Once the line holding "Viewport: 1086px width, 628px height." appears, repeat it and each line after it to the end of the data, exactly and with nothing else; pictures stay out.

Segment Open

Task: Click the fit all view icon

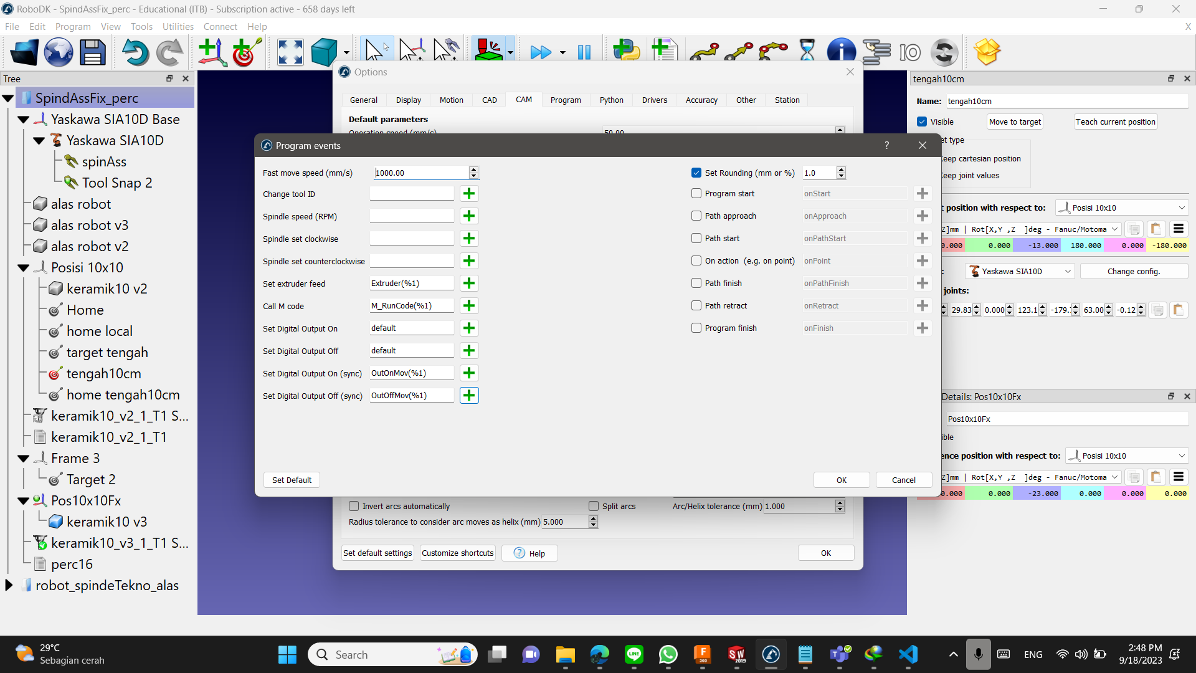Action: coord(290,52)
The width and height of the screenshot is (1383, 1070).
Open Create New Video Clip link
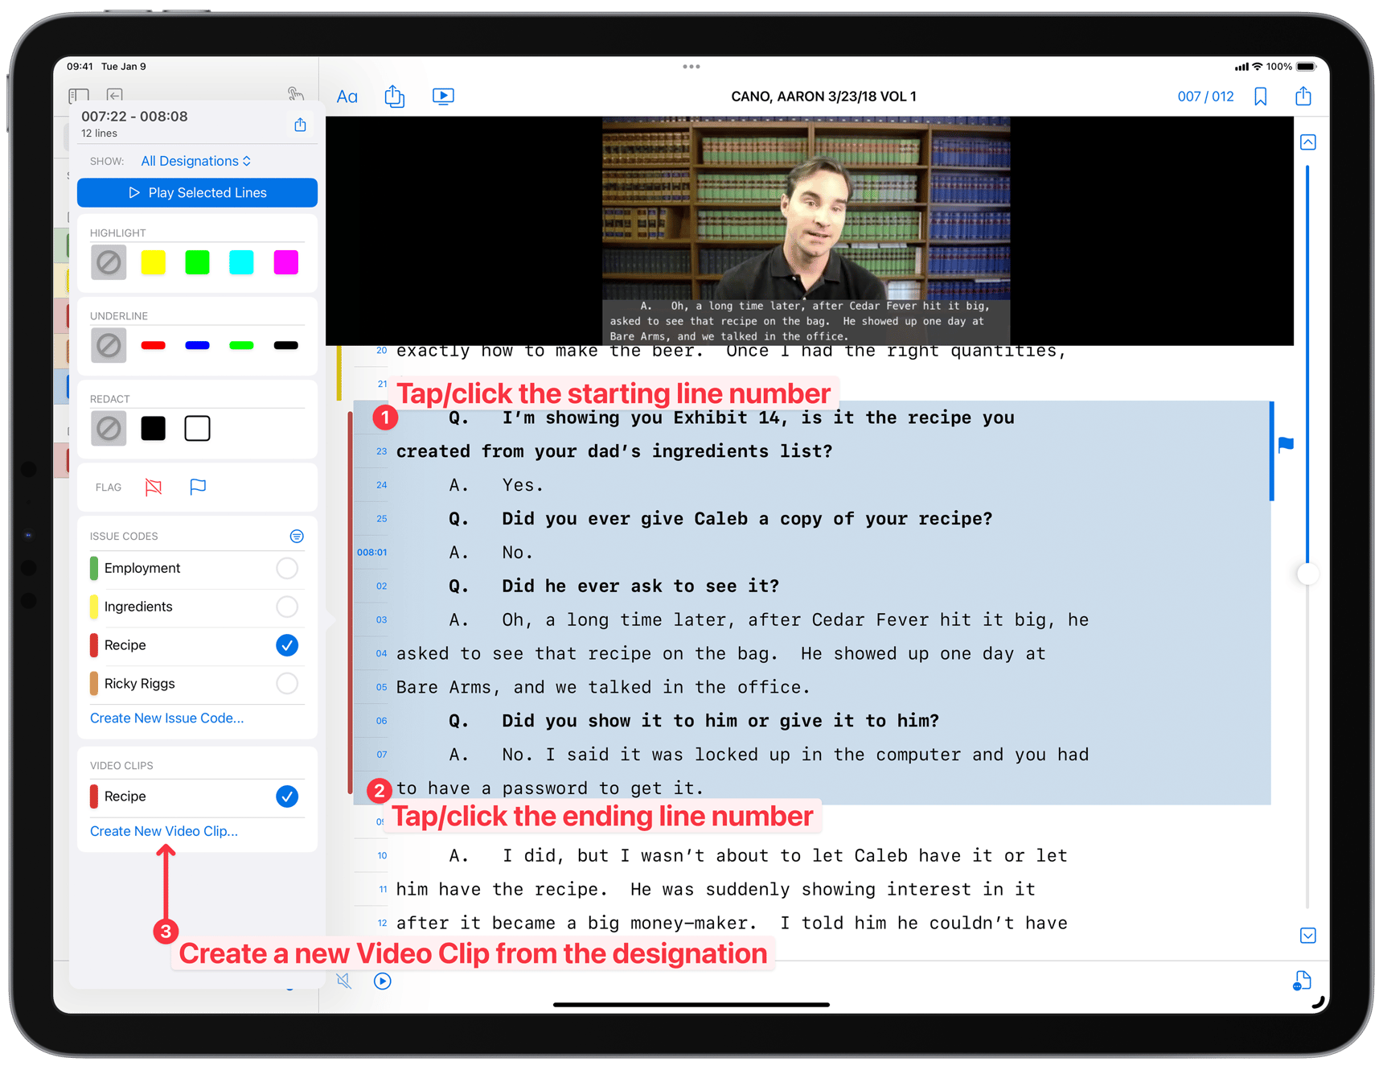click(163, 830)
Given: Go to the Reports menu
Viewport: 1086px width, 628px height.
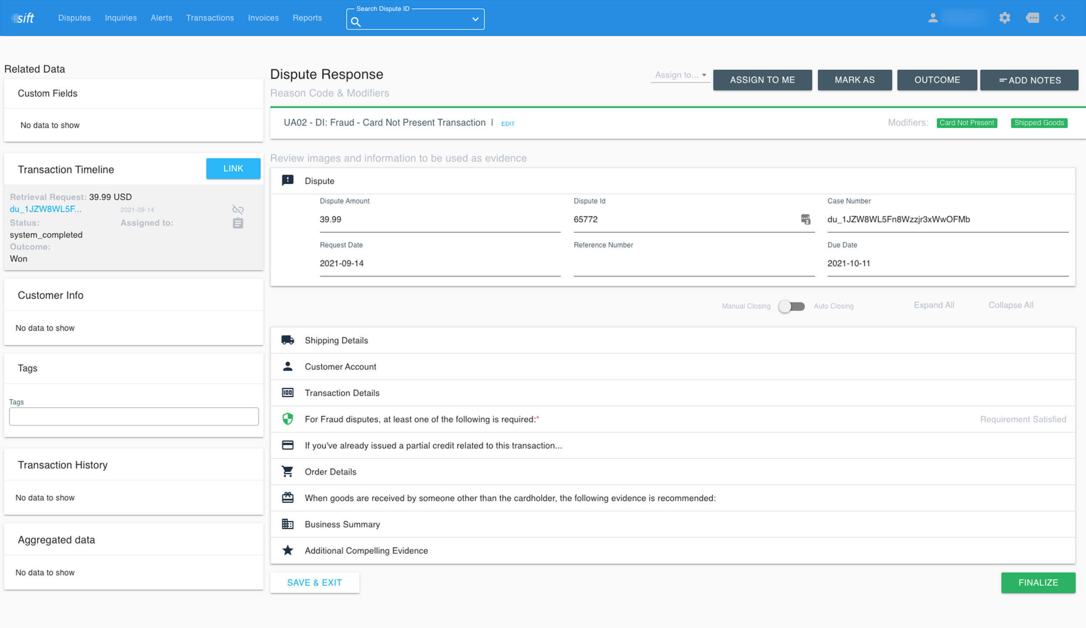Looking at the screenshot, I should [307, 18].
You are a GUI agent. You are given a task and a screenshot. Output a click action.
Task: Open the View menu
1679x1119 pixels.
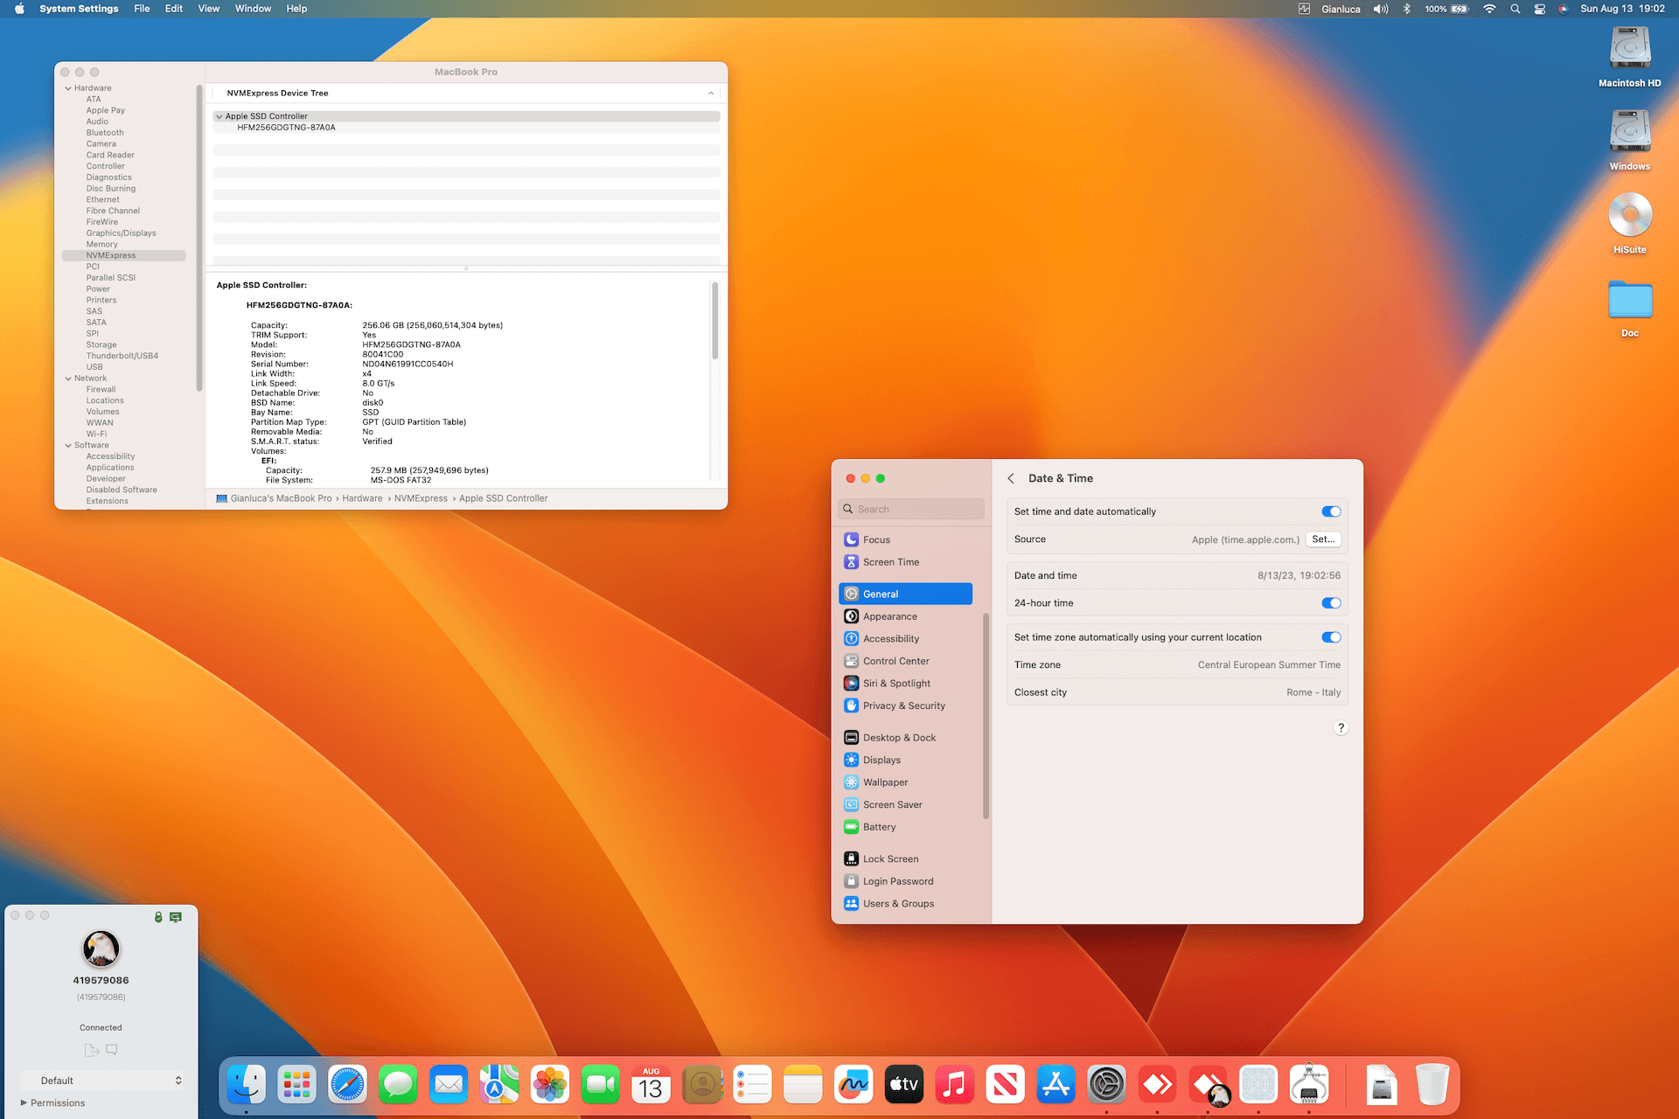point(208,9)
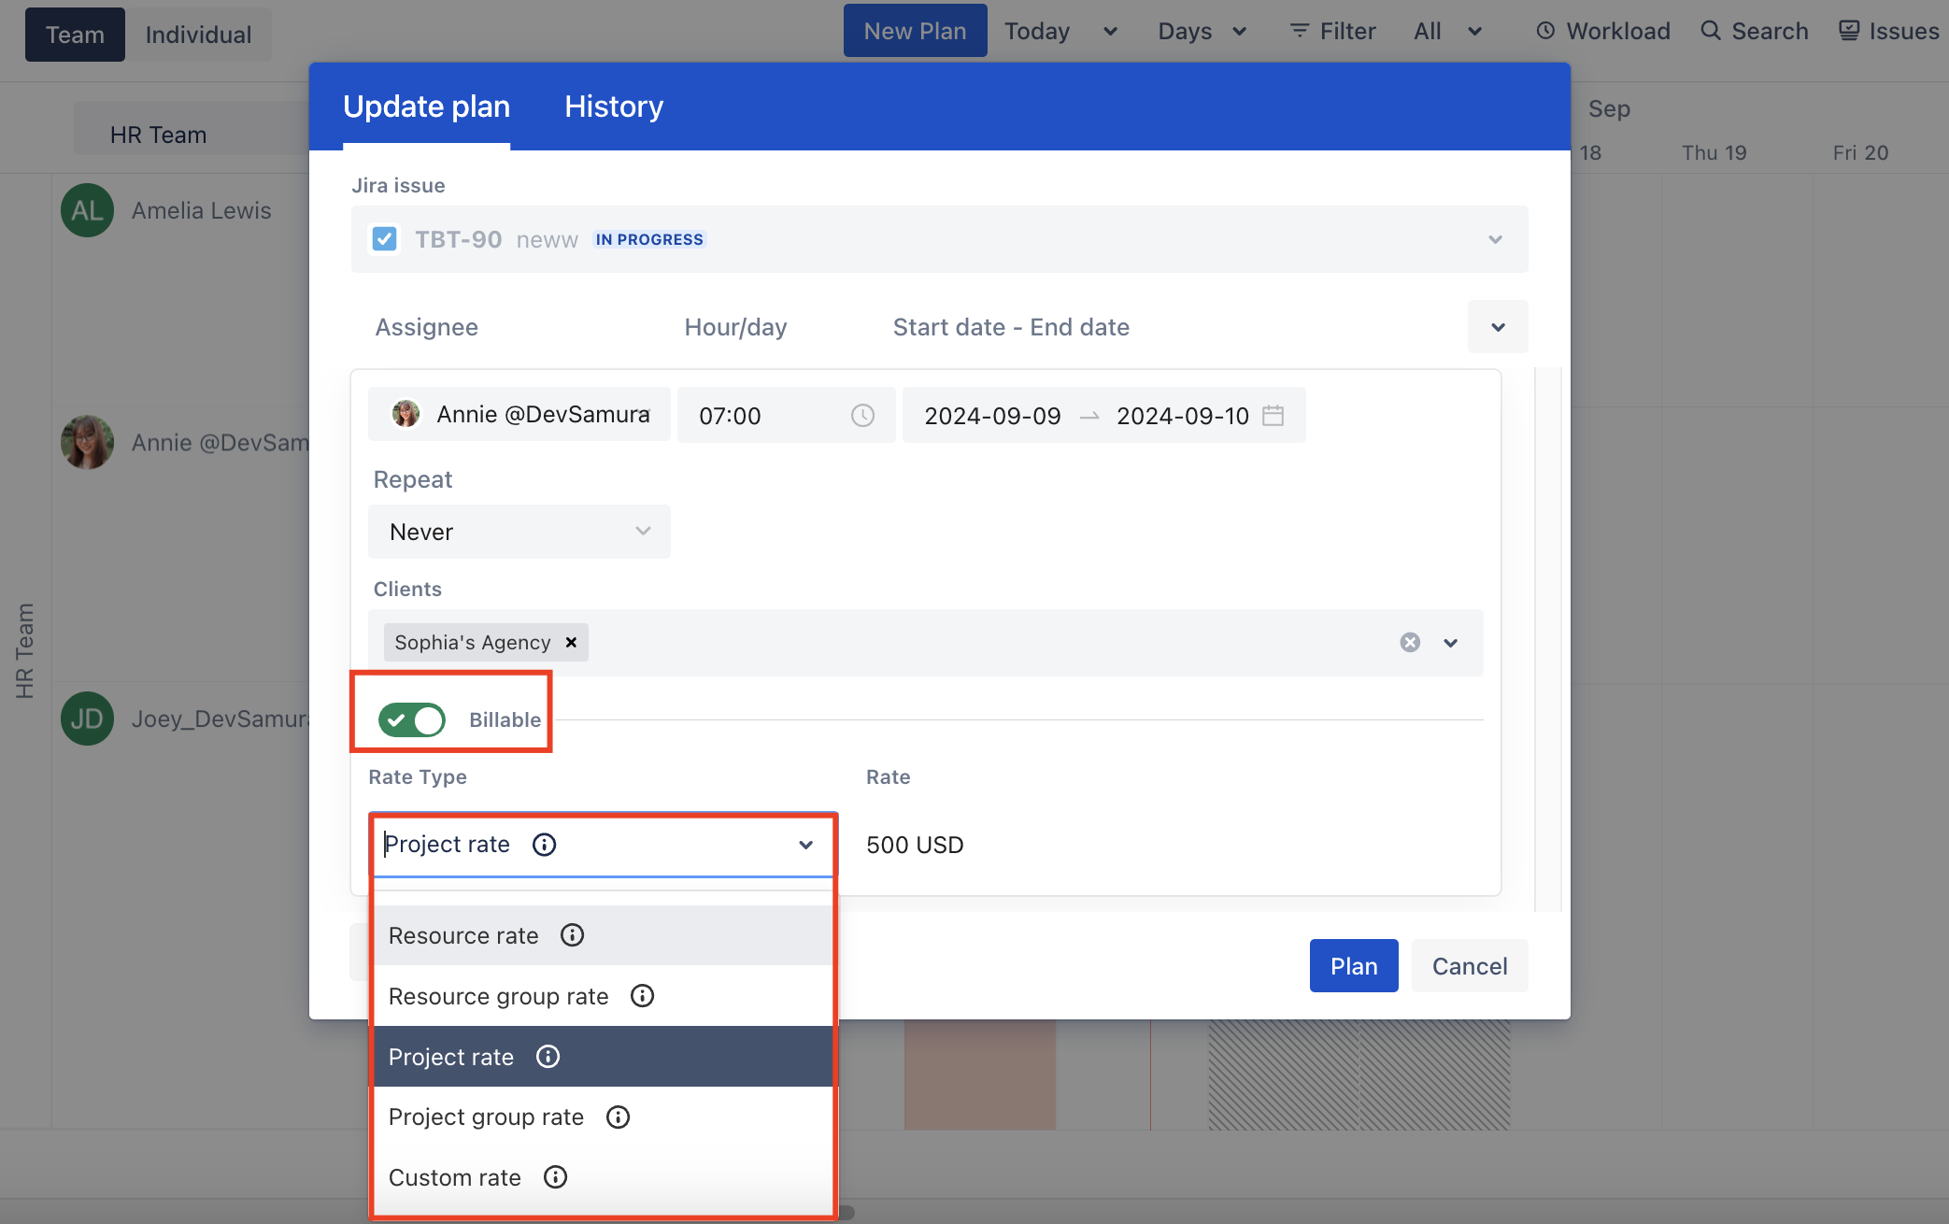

Segment Closed

» SOLUTION TO THIS EXERCISE:
Viewport: 1086px width, 628px height.
Looking at the screenshot, I should [307, 18].
You are a GUI agent. You are given a task and a screenshot. Output a click action.
Task: Open the View menu
1679x1119 pixels.
point(208,9)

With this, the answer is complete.